### Task to complete
Could you write out the lines below exactly, beginning with the first and finishing with the one that contains "Task: Click the Up to 8K resolution cell"?

*** Data supplied ***

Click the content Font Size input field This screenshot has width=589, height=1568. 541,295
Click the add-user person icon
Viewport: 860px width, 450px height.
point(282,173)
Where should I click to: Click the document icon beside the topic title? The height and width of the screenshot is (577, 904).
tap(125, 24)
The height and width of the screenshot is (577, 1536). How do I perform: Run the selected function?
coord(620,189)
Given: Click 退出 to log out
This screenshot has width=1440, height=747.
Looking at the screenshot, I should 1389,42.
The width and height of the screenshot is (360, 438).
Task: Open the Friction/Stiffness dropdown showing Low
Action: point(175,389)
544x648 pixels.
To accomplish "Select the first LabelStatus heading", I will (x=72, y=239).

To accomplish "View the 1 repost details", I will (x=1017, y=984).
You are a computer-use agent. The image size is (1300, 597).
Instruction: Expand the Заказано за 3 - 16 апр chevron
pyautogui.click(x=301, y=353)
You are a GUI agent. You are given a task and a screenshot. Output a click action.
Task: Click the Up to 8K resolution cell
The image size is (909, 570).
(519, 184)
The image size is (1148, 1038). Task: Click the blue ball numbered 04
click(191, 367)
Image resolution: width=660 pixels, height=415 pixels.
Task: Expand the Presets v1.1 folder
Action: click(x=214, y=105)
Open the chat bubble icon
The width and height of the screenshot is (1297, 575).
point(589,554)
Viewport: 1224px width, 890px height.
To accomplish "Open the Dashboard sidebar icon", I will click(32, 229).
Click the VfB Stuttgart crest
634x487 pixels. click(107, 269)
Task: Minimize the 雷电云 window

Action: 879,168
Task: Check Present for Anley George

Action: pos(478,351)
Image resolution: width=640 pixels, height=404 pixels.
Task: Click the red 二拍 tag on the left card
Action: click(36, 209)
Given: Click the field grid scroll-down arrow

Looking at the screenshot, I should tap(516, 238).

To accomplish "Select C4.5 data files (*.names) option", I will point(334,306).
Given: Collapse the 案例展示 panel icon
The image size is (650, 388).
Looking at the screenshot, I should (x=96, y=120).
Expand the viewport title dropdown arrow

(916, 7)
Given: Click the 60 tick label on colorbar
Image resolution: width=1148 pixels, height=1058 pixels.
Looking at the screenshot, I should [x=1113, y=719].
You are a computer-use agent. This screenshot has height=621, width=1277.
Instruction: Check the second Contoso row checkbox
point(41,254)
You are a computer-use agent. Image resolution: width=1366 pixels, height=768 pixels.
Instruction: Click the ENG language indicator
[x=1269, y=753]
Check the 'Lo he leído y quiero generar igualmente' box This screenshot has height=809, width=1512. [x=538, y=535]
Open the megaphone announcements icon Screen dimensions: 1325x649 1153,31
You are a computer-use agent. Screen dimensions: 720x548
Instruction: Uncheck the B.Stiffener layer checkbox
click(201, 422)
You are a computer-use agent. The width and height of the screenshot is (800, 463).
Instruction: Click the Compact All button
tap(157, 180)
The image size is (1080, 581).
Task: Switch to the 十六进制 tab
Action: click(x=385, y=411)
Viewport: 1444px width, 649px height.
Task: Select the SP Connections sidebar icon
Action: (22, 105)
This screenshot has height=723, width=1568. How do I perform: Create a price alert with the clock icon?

***

### Result of this task
Click the content Font Size input field This screenshot has width=589, height=1568. 541,295
Click the add-user person icon
Viewport: 860px width, 450px height.
point(282,173)
Where should I click to: Click the document icon beside the topic title? The height and width of the screenshot is (577, 904).
tap(125, 24)
The height and width of the screenshot is (577, 1536). How do I perform: Run the selected function?
coord(620,189)
Given: Click 退出 to log out
This screenshot has width=1440, height=747.
Looking at the screenshot, I should 1389,42.
The width and height of the screenshot is (360, 438).
Task: Open the Friction/Stiffness dropdown showing Low
Action: point(175,389)
544x648 pixels.
To accomplish "Select the first LabelStatus heading", I will (x=72, y=239).

To accomplish "View the 1 repost details", I will (x=1017, y=984).
You are a computer-use agent. The image size is (1300, 597).
Instruction: Expand the Заказано за 3 - 16 апр chevron
pyautogui.click(x=301, y=353)
You are a GUI agent. You are given a task and a screenshot. Output a click action.
Task: Click the Up to 8K resolution cell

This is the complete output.